The Live API enables low-latency, real-time voice and video interactions with Gemini. It processes continuous streams of audio, video, or text to deliver immediate, human-like spoken responses, creating a natural conversational experience for your users.
Try the Live API in Google AI Studio
Live API can be used to build real-time voice and video agents for a variety of industries, including:
- E-commerce and retail: Shopping assistants that offer personalized recommendations and support agents that resolve customer issues.
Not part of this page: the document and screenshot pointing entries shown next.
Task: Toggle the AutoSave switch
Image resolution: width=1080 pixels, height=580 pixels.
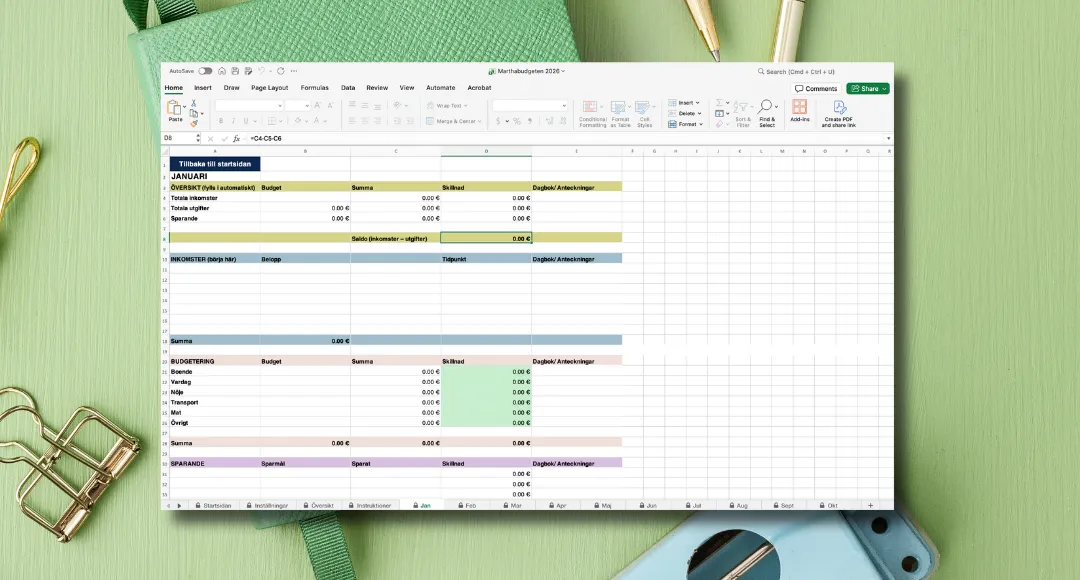Action: click(205, 71)

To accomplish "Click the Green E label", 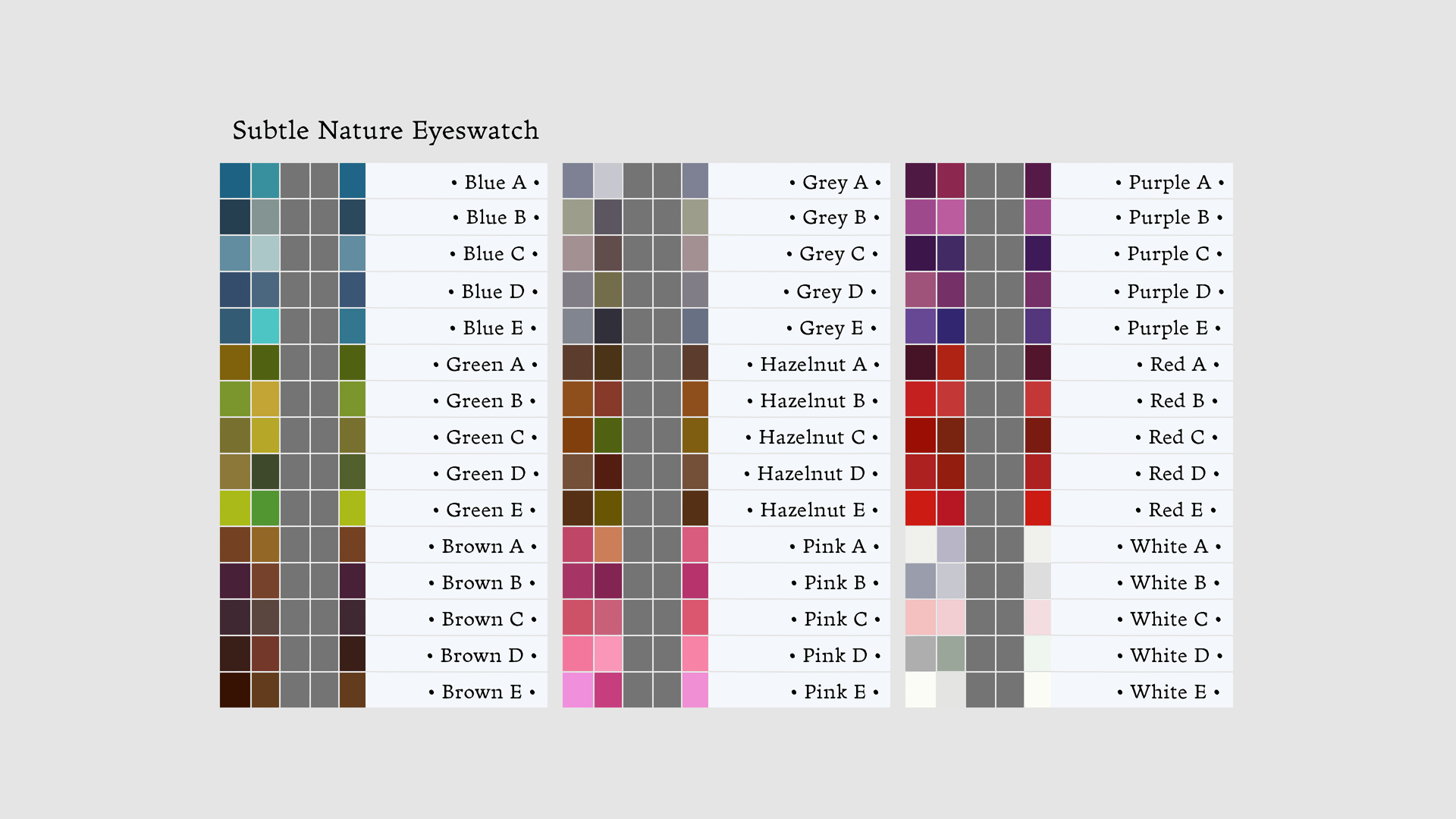I will (484, 510).
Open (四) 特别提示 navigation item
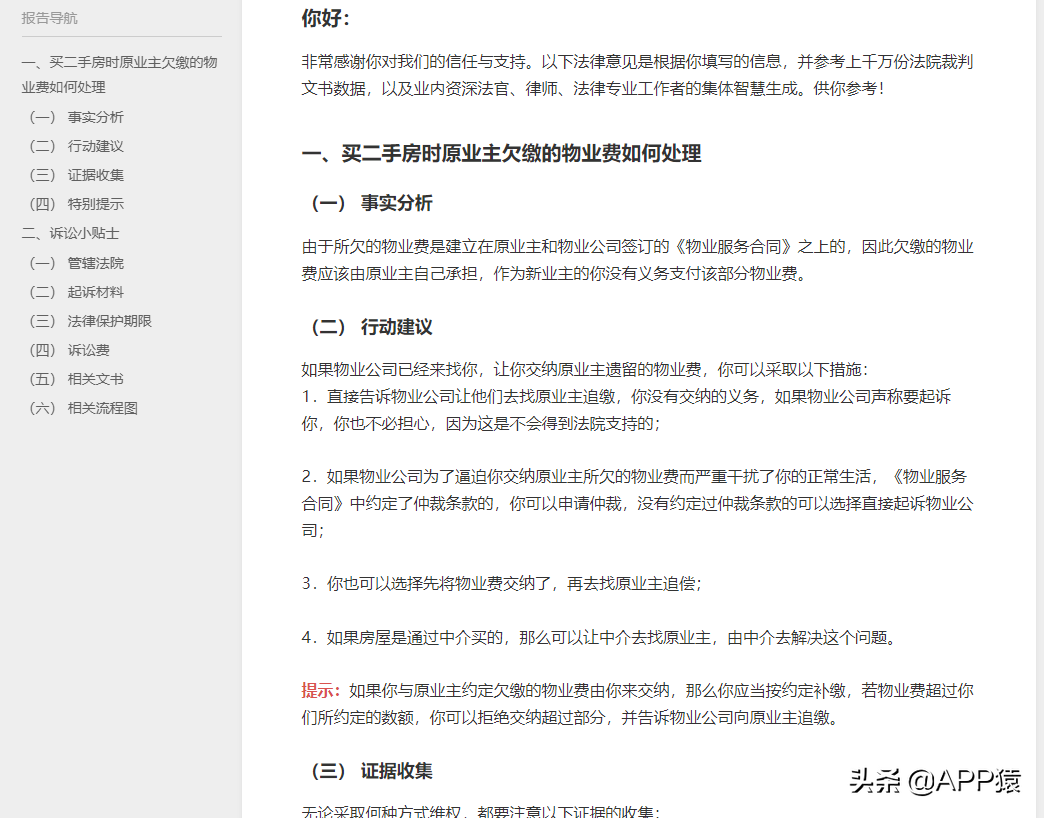 76,204
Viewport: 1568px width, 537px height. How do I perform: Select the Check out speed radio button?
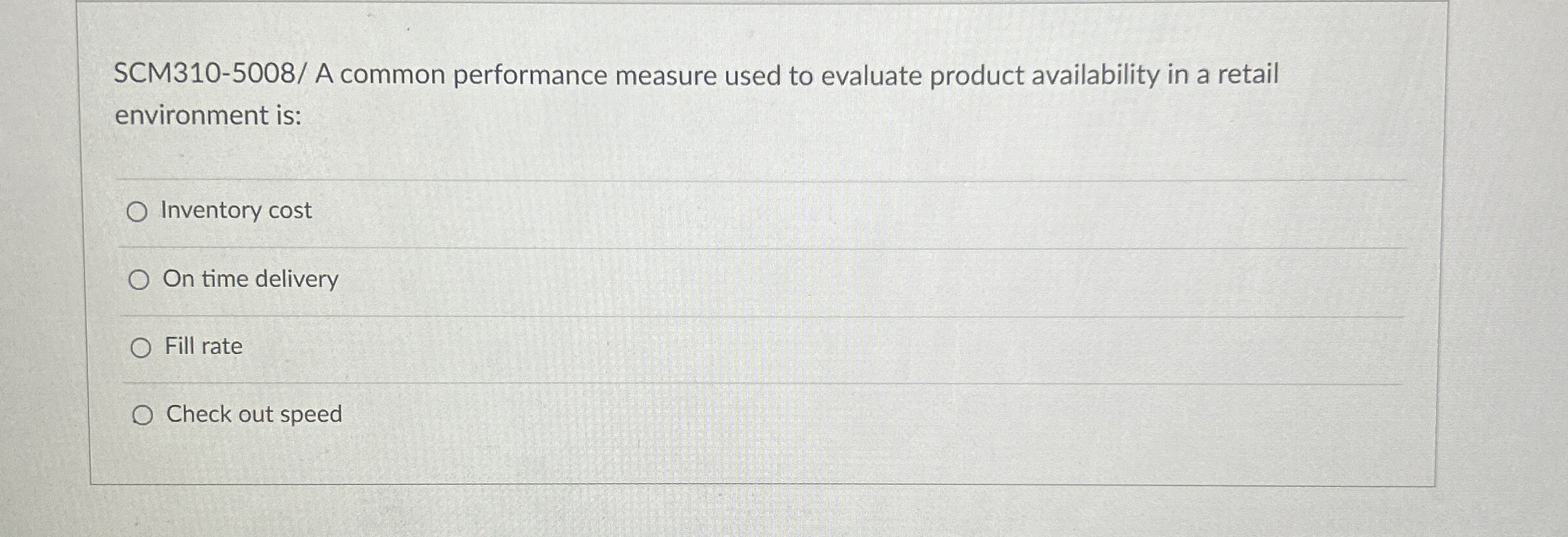(143, 415)
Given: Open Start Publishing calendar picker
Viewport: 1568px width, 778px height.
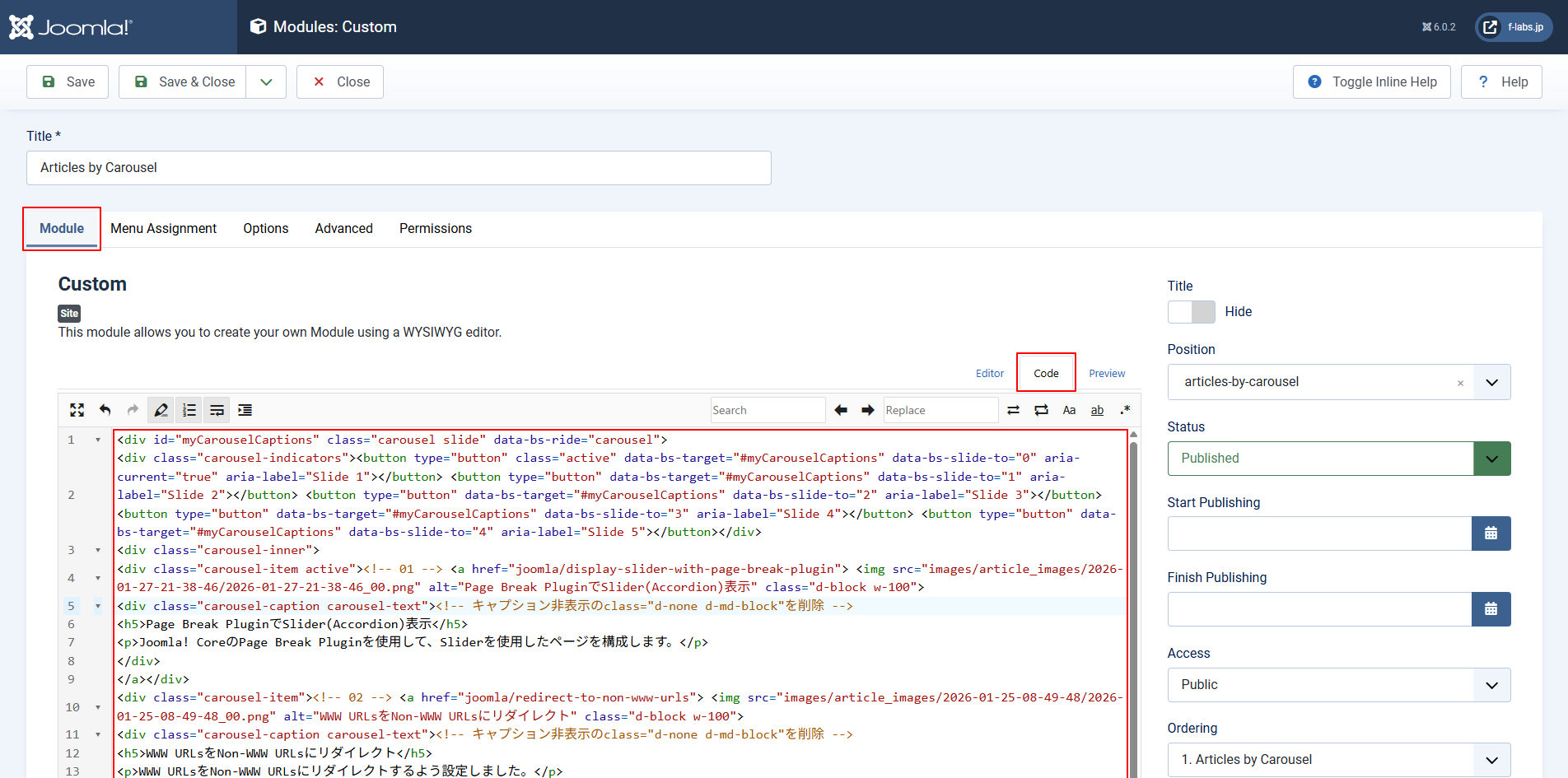Looking at the screenshot, I should coord(1491,533).
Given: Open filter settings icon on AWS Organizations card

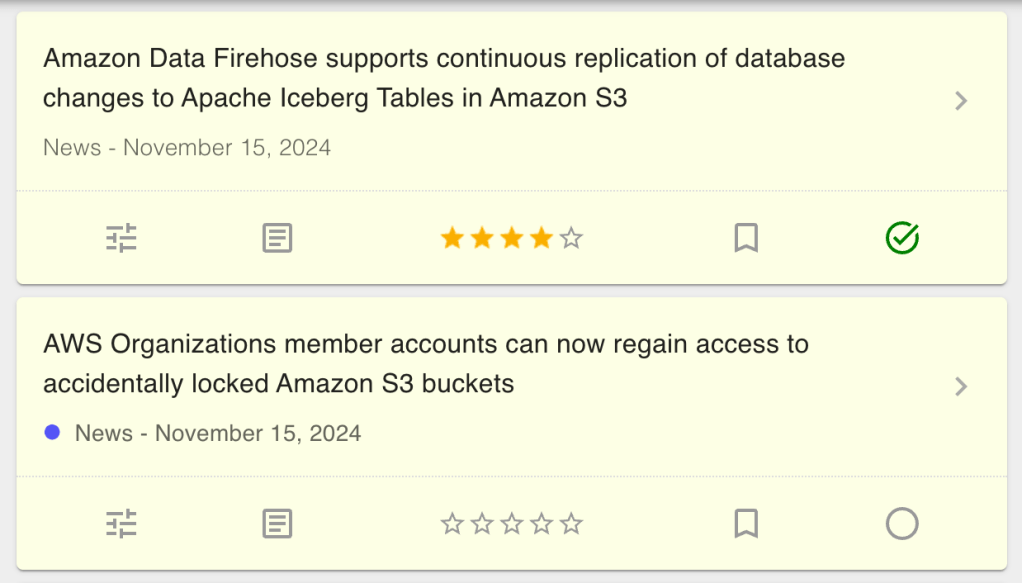Looking at the screenshot, I should click(121, 523).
- Gaming: Interactive non-player characters (NPCs), in-game help assistants, and real-time translation of in-game content.
- Next-gen interfaces: Voice- and video-enabled experiences in robotics, smart glasses, and vehicles.
- Healthcare: Health companions for patient support and education.
- Financial services: AI advisors for wealth management and investment guidance.
- Education: AI mentors and learner companions that provide personalized instruction and feedback.
Live API offers a comprehensive set of features for building robust voice and video agents:
- Multilingual support: Converse in 70 supported languages.
- Barge-in: Users can interrupt the model at any time for responsive interactions.
- Tool use: Integrates tools like function calling and Google Search for dynamic interactions.
- Audio transcriptions: Provides text transcripts of both user input and model output.
- Proactive audio: Lets you control when the model responds and in what contexts.
- Affective dialog: Adapts response style and tone to match the user's input expression.
The following table outlines the technical specifications for the Live API:
| Category | Details |
|---|---|
| Input modalities | Audio (raw 16-bit PCM audio, 16kHz, little-endian), images/video (JPEG <= 1FPS), text |
| Output modalities | Audio (raw 16-bit PCM audio, 24kHz, little-endian), text |
| Protocol | Stateful WebSocket connection (WSS) |
- Gen AI SDK Python example: Recommended for ease of use. Connect to the Gemini Live API using the Gen AI SDK to build a real-time multimodal application with a Python backend.
- Epheremal tokens and raw WebSocket example: RAW protocol control. Connect to the Gemini Live API using WebSockets to build a real-time multimodal application with a JavaScript frontend and a Python backend.
To streamline the development of real-time audio and video apps, you can use a third-party integration that supports the Gemini Live API over WebRTC or WebSockets.
- LiveKit: Use the Gemini Live API with LiveKit Agents.
- Pipecat by Daily: Create a real-time AI chatbot using Gemini Live and Pipecat.
- Fishjam by Software Mansion: Create live video and audio streaming applications with Fishjam.
- Vision Agents by Stream: Build real-time voice and video AI applications with Vision Agents.
- Voximplant: Connect inbound and outbound calls to Live API with Voximplant.
- Agent Development Kit (ADK): Create an agent and use the Agent Development Kit (ADK) Streaming to enable voice and video communication.
- Firebase AI SDK: Get started with the Gemini Live API using Firebase AI Logic.